Which gives the rule of thumb we use, and the only sentence in this article worth writing on a whiteboard:
Accept lock-in in inverse proportion to how close the system sits to your margin.
The further a system is from the money, the more lock-in you should happily take. The closer it gets, the more you should own outright. Almost every expensive mistake we get called in to fix is a violation of that one line.
How to avoid vendor lock-in without becoming paranoid
The opposite failure is real, and it is more common among technical teams than founders: building abstraction layers “just in case,” writing your own wrapper around every service, refusing managed infrastructure because someday you might move. That is a portability tax, and you pay it every single day for a migration that will probably never happen. The cost of premature portability is a rent. The cost of a migration is a mortgage. Rent is worse.
The proportionate version is short.
Own the repository, from day one, in an account you control. Own your data model, and understand it well enough to describe it in a sentence. Own the domain and the DNS. Export your data monthly and, at least once, actually restore the export somewhere else. An export you have never restored is not a backup. It is a belief.
Then put it in the contract: code ownership on day one, a data portability clause, and documentation as a named deliverable rather than a favor.
Regulators have started treating switching costs as a competition problem rather than a technical inconvenience. The EU’s Data Act, in application since September 2025, sets out a framework requiring providers of data-processing services to let customers switch, and prohibits contract terms that block data sharing. The direction of travel is clear: the right to leave is becoming something you are owed, not something you negotiate. That is good news, and it will arrive far too late to help you with the vendor you are choosing this quarter.
Common questions
What is vendor lock-in, in simple terms?
Depending on one vendor so heavily that switching away would cost more than staying, even when staying is hurting you. The cost can be code you cannot take with you, data you cannot meaningfully export, workflows built around the tool’s limits, or staff who only know that vendor’s ecosystem.

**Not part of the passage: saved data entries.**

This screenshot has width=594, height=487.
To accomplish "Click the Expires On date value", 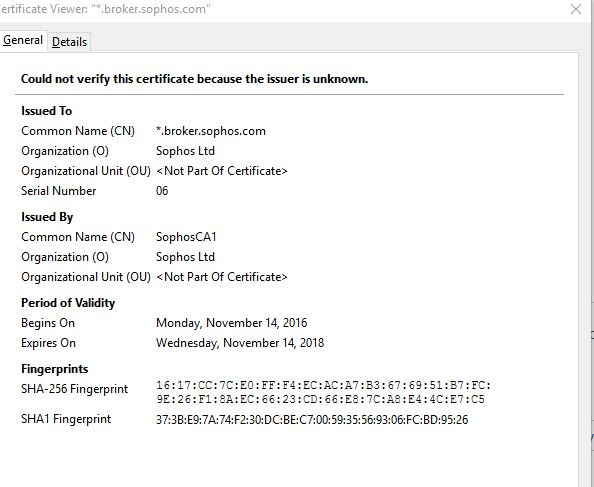I will coord(240,343).
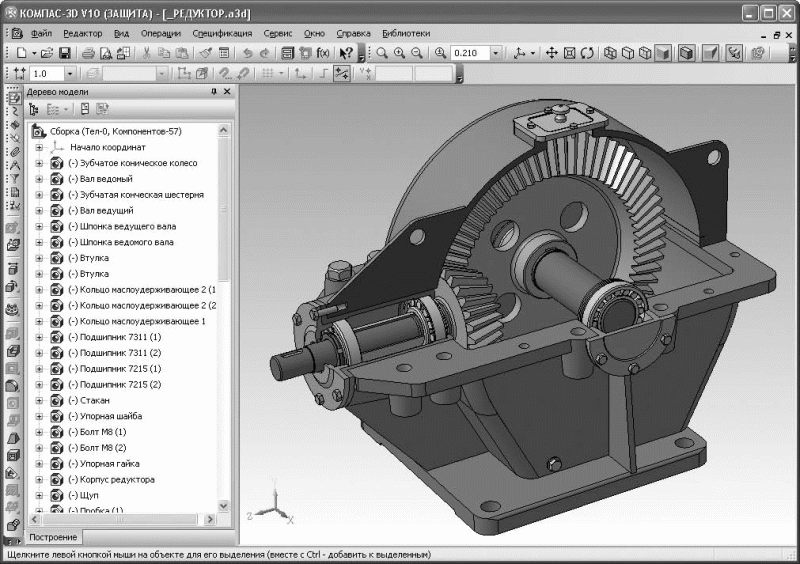
Task: Expand the 'Начало координат' tree node
Action: point(39,146)
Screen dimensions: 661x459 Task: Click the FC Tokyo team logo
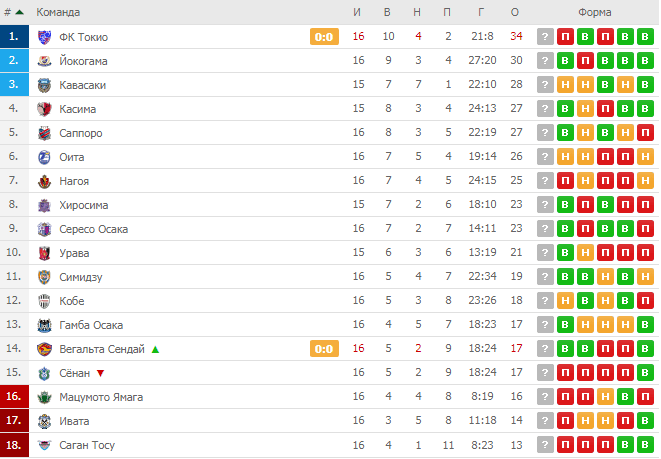click(x=44, y=37)
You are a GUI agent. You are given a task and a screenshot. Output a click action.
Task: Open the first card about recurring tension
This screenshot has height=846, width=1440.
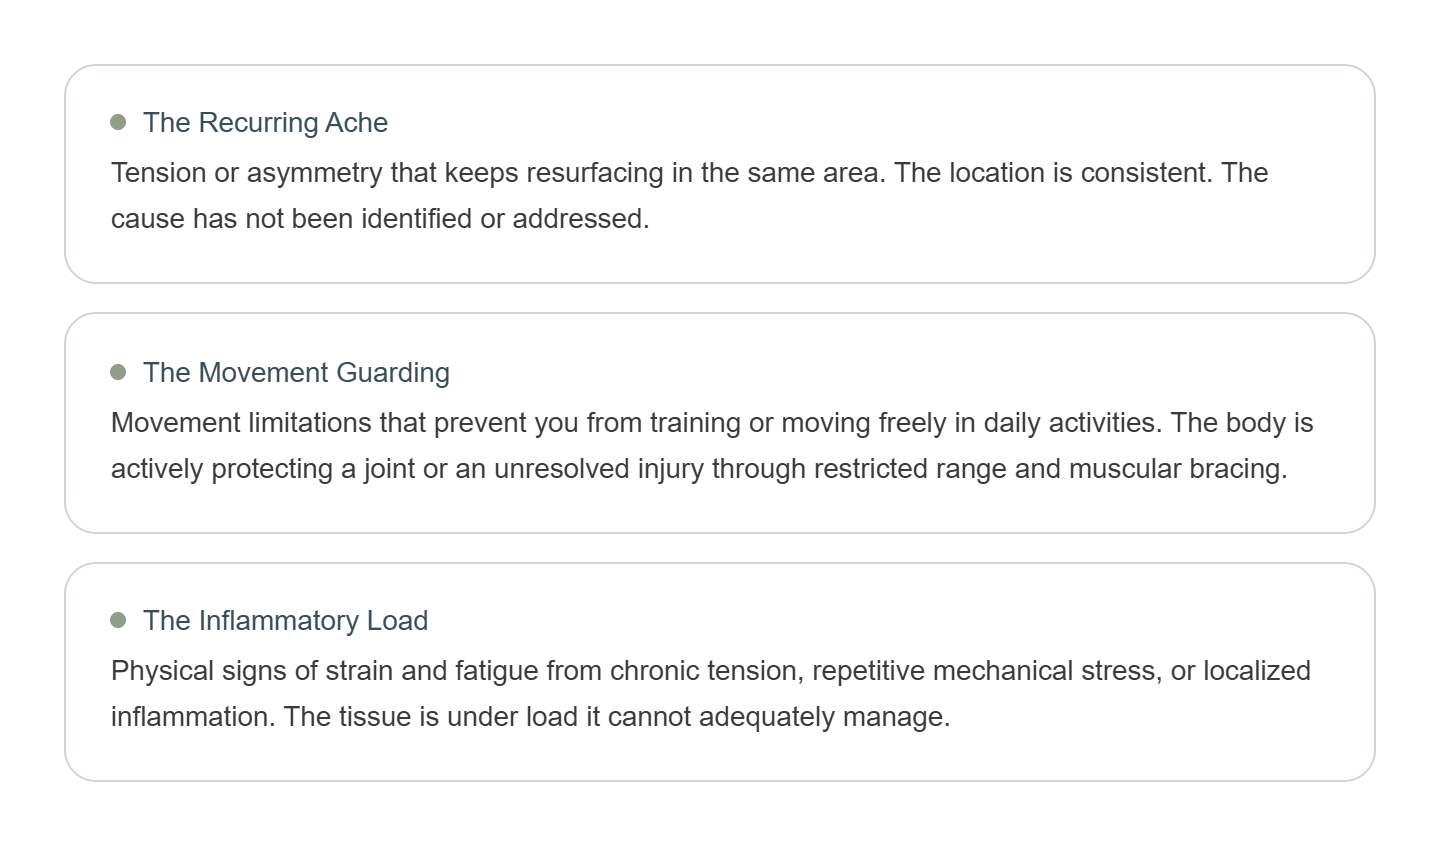[x=720, y=174]
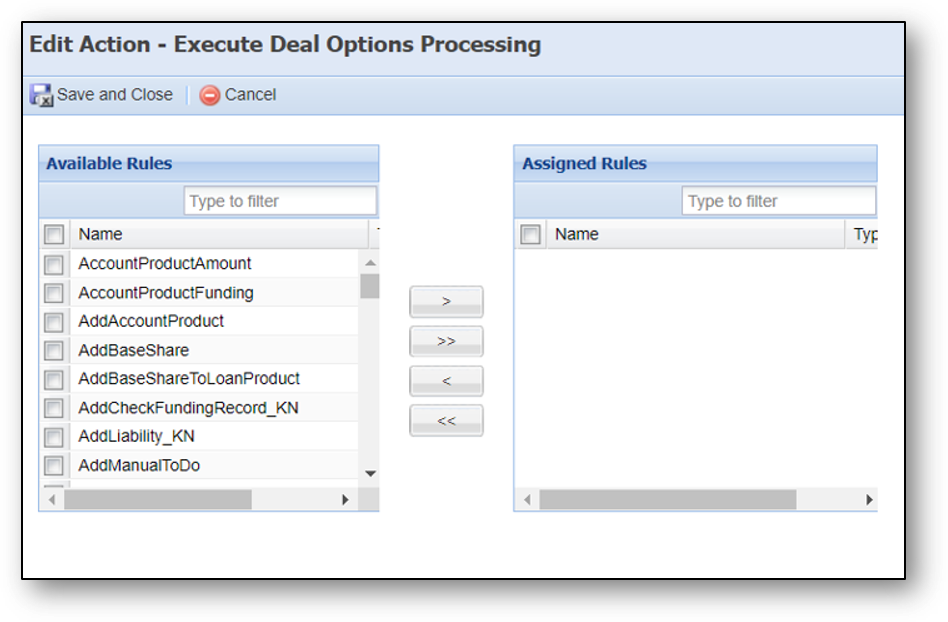Assign all rules with the >> button
Screen dimensions: 948x622
pos(446,342)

What is an example of vendor lock-in?
A startup builds its ops portal on a no-code platform. Two years later an enterprise customer requires single sign-on and an audit log. The platform cannot provide either, there is no source code to modify, and the only path forward is a five-month rebuild. The switching cost was invisible on day one and decisive on day seven hundred.
How do you avoid vendor lock-in?
You do not avoid it. You price it. Before adopting a tool, ask what physically leaves with you if you go, how many weeks the exit would take, whether your roadmap depends on the vendor’s roadmap, and who besides the vendor’s partners can maintain it. Then own the repository, own the data model, own the domain, and test your exports.
Is vendor lock-in always bad?
No. Lock-in on a commodity function is a good trade and usually a bargain. Lock-in on the system that produces your margin is a strategic error. The distance between the system and your revenue is what determines which one you are looking at.
The logistics founder rebuilt his portal. Five months, and he lost the shipper. When we asked what he would do differently, he did not say he would have skipped the no-code platform. He said he would have written down, on the day he adopted it, what it would cost to leave.
He never wrote that number down, so it grew quietly for two years, and he finally learned it on the one day it could not be paid.
Lock-in was never the problem. Not knowing the price was.